Beyer also does well to consider the existence of several perspectives simultaneously. In
this way he sees that from the shamanic perspective, all beings are human, so the claim
that shamans turn into jaguars should also be understood to mean that jaguars are
already shamans.

In such a detailed study as Beyer’s, one can of course find things to quibble with, for
example his claim that shamans do not drink ayahuasca to heal, but only to obtain
information (this would come as a surprise to the practitioners who use it to see illness
in the form of darts in patients’ bodies, which they then extract and expulse); or the fact
that he quotes numerous indigenous practitioners, yet calls his study a guide to
“mestizo” shamanism (indigenous vs. mestizo shamanism being one more dichotomy in
need of subversion, as Beyer indirectly acknowledges by quoting a contemporary
Shipibo shaman who says: “Right now in the Amazon, we can’t say that there’s any pure
tradition. It’s mixed.

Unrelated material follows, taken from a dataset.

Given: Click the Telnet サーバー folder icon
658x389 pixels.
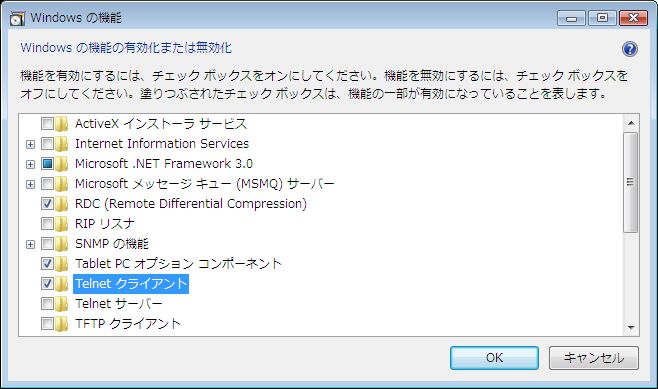Looking at the screenshot, I should pos(61,304).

Even the indigenous are fusing together different cultural beliefs”).
Yet Beyer is right to point out that most anthropologists have neglected mestizos, or
people of mixed blood.

With Singing to the plants, Beyer joins an exclusive club of authors who have written
important books about ayahuasca shamanism: Gerardo Reichel-Dolmatoff (The shaman
and the jaguar), Jean-Pierre Chaumeil (Voir, savoir, pouvoir), Luis Eduardo Luna
(Vegetalismo) and Benny Shanon (The antipodes of the mind). One thing that all of these
authors have in common is that they tell us precious little about themselves -- in
contrast to the slew of recent books about ayahuasca, in which we learn more than we
need to know about the person writing the book. With ayahuasca, the subject matter at
hand is the self in general, as Benny Shanon has put it; but this does not mean that books
about ayahuasca need to tell us all about the self of the author. In Beyer’s case, I was
initially relieved not to have to read all about his personal motives and foibles. But I was
finally left wondering just how his experience with ayahuasca had impacted on him as a
person and as a professional. A brief consideration of this would have strengthened the
book. My hunch here is that Beyer’s strength is also his weakness: as a lawyer, he knows
how to marshal the evidence, but he also tends to leave himself out of the picture.

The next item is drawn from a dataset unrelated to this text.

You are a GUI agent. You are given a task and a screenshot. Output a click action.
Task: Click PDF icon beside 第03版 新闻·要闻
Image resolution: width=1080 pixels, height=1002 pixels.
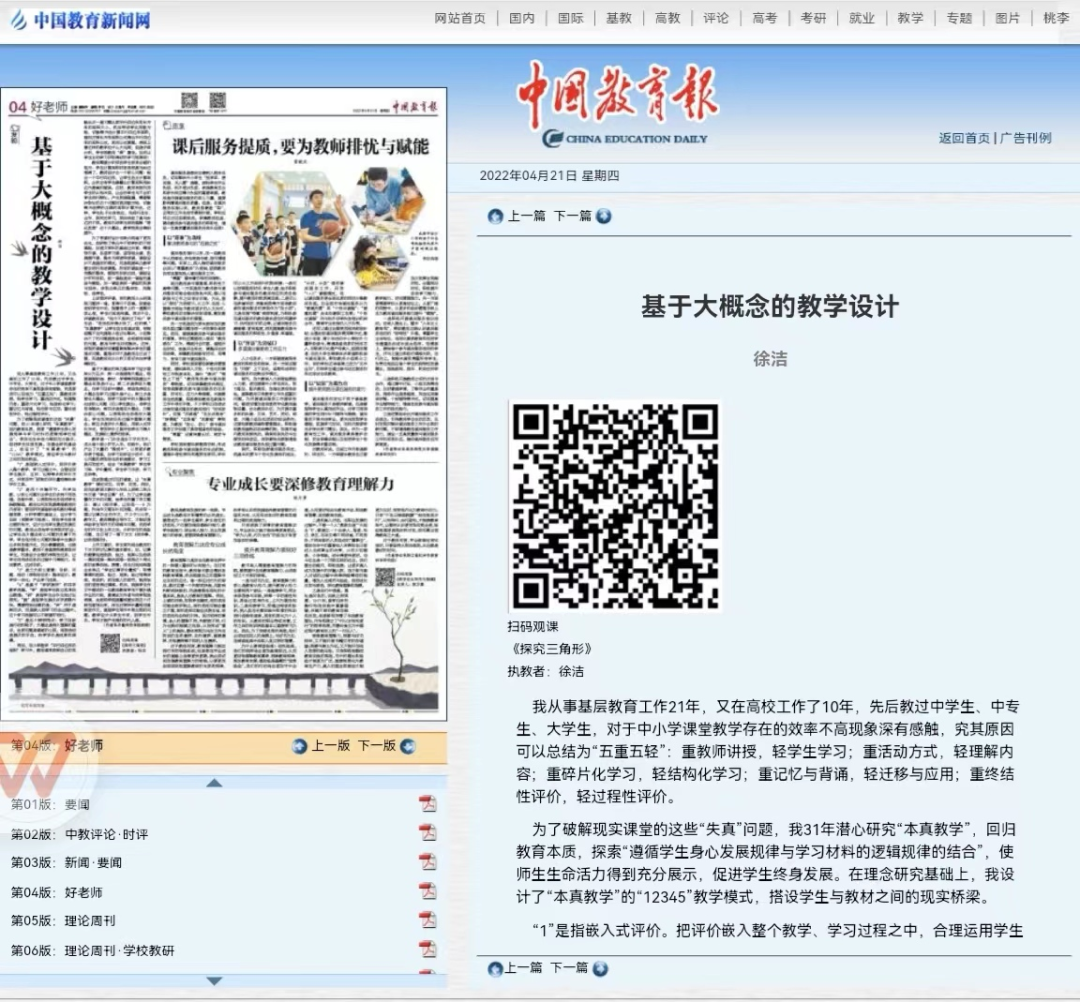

I think Beyer could have further strengthened his book by clarifying his differences with
the other two in-depth examinations of mestizo shamanism, conducted separately by
anthropologists Marlene Dobkin de Rios (since the 1970s) and Luis Eduardo Luna (since
the 1980s). Though Beyer cites both authors extensively in his footnotes, he refers to
them only in passing in the main text, and refrains from criticizing either. At one point
towards the end of the book, he does compare their current positions on ayahuasca
tourism, describing Dobkin de Rios as “particularly bitter about such transactions” in
contrast to Luna, who “has become a healer himself, a ‘neo-ayahuasquero’”.

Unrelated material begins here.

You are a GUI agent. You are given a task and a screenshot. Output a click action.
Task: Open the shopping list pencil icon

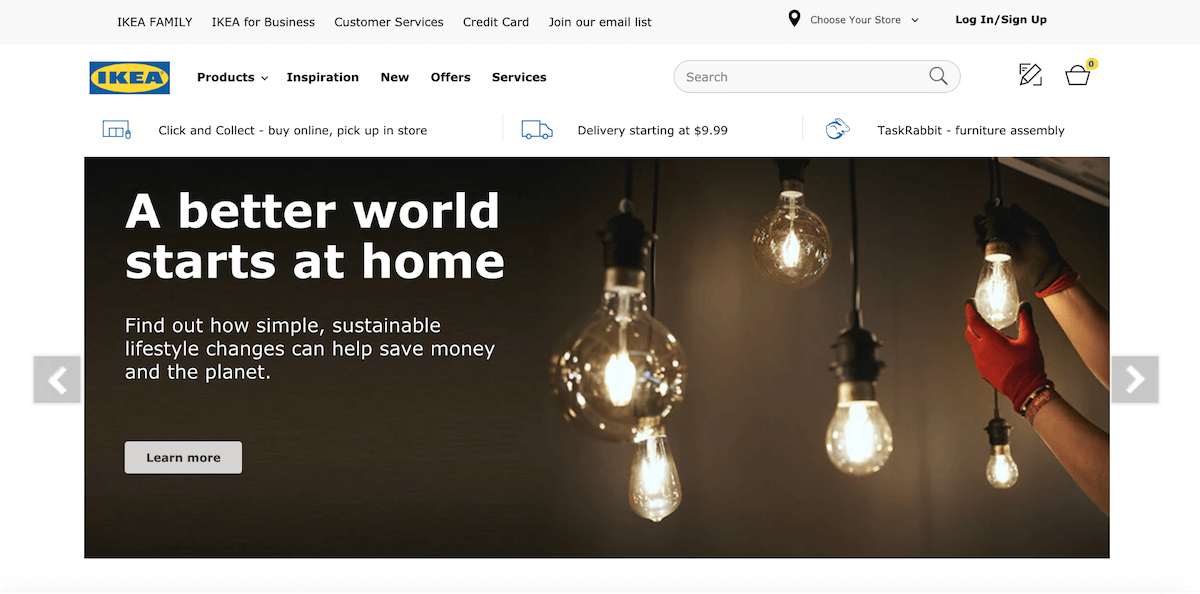tap(1030, 74)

Unfortunately he leaves it at that. A consideration by the author of how his study builds
on the work of his two predecessors, and differs from it, would have been enlightening
for readers.

These are minor quibbles. Singing to the plants is a book of reference and Steve Beyer is
to be congratulated for his excellent work. People interested in ayahuasca will be happy
to have this instant classic on their shelves.